Philippe Chagne : Histoire de jazz et d’amitié

Philippe Chagne fait résonner l’âme de Mingus dans un album aux multiples connivences.

Lorraine Soliman  • 10 octobre 2018 abonné·es
Philippe Chagne : Histoire de jazz et d’amitié
photo : Philippe Chagne représenté par son ami d’enfance, Laurent Dauptain.
© Laurent Dauptain

Rendre hommage à l’immense contrebassiste et compositeur Charles Mingus n’est pas chose aisée. L’expérience montre qu’avec un peu d’audace, un brin de modestie et surtout beaucoup de talent et de travail, certains y arrivent. C’est un peu l’histoire du nouveau disque de Philippe Chagne, My Mingus Soul. Une histoire qui fera date dans la discographie foisonnante du saxophoniste.

Ce disque, entièrement « fait à la main » avec Carl Schlosser (saxophoniste, flûtiste et ingénieur du son), les deux hommes en parlaient depuis trente ans. Il aura fallu attendre le bon moment, surmonter le doute omniprésent pour se lancer et lancer cette « bouteille à la mer de plus, peut-être ». Il aura également fallu réunir les musiciens indispensables, à commencer par celui qui tiendrait la contrebasse. Ce sera Laurent Vanhée : « Il a le son, il a le drive, il a le swing… Il m’a convaincu d’entamer le projet. »
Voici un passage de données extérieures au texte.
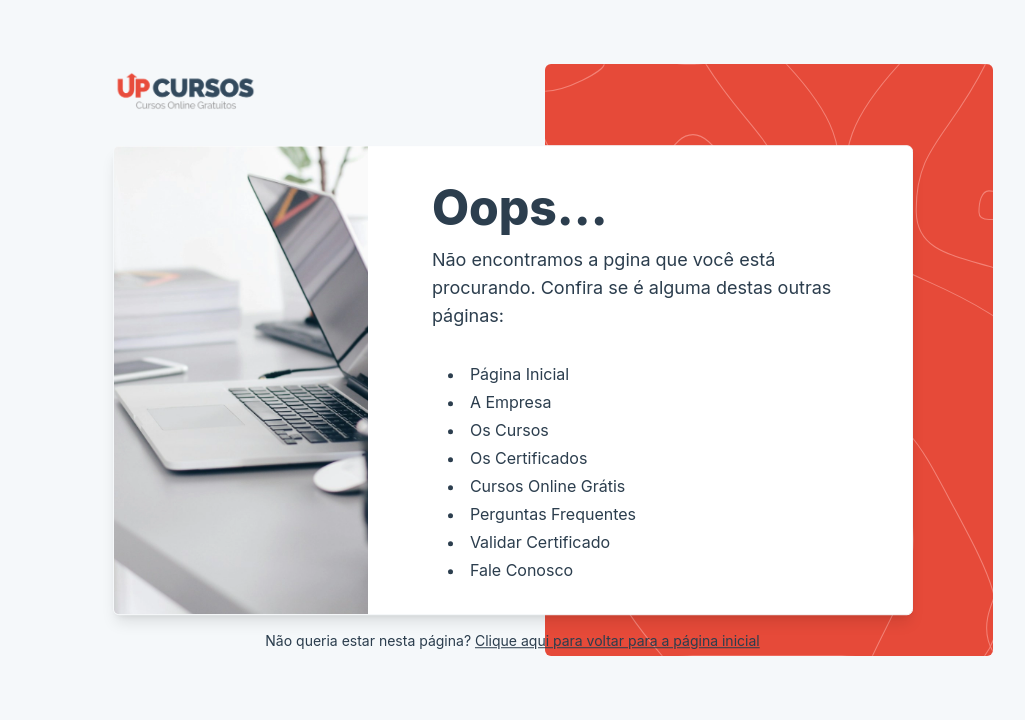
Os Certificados (529, 458)
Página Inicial (519, 374)
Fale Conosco (521, 570)
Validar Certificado (540, 542)
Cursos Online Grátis (547, 486)
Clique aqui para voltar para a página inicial (617, 640)
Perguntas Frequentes (553, 514)
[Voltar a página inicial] (513, 91)
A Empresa (510, 402)
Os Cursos (509, 430)
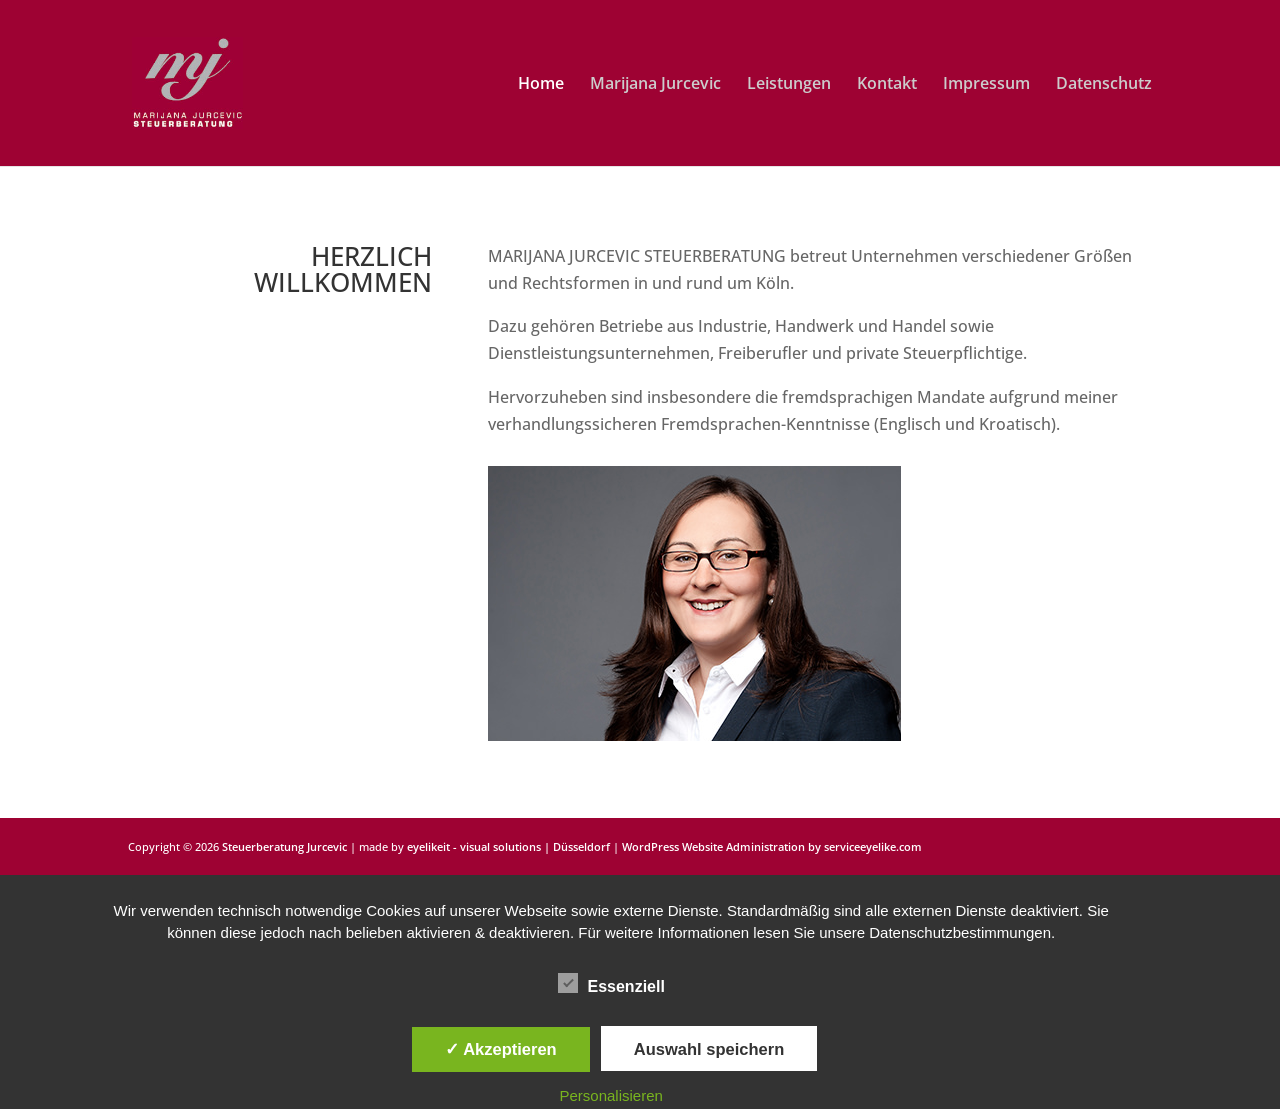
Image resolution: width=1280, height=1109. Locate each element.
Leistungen (789, 85)
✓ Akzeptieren (501, 1049)
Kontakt (887, 85)
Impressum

La suite du casting est triée sur le volet de l’amitié et de l’admiration artistique. Une recette gagnante qui inclut l’apparition, à deux reprises, de la chanteuse Laurence Allison, dont la rondeur de la voix et la mobilité rythmique se prêtent étonnamment bien au jeu mingussien. Une des surprises de cet opus où l’interplay est irréprochable : « Je n’avais donné aucune consigne. Juste d’essayer de se répondre, de s’écouter. » Le tout dans des conditions au plus près de celles du concert : les neuf musiciens réunis dans une pièce (le studio de Carl Schlosser, à Fontenay-le-Comte), sans casques, tout en acoustique. Trois jours après, les douze titres sont dans la boîte. Un panaché des plus beaux morceaux de Mingus, certains parmi les plus connus (« Reincarnation of a Lovebird », « Fables of Faubus », « Moanin »), tandis que d’autres semblent sortir du Mingus intime de Philippe Chagne (« Weird Nightmare », « Us Is Two »). Les (ré)arrangements coulent de source, la meilleure des qualités pour ce genre d’exercice. Les deux compositions signées Chagne sont à la hauteur.

Que dire de plus ? Ce disque est une histoire de connivences qui se déclinent jusque dans le graphisme de la pochette, ornée d’un portrait du saxophoniste signée par son ami d’enfance Laurent Dauptain – clin d’œil inspiré d’une célèbre photo de Mingus. Autre histoire de connivences : c’est à plus de cinquante pour cent grâce au financement participatif que ce projet autoproduit a vu le jour.

My Mingus Soul, Philippe Chagne & friends, Ahead/Socadisc.

Concerts : 14 octobre, péniche Marcounet, Paris ; 22 février, Jazz Club, Chevilly-Larue (94) ; 23 février, L’Olivier, Wavrin (59).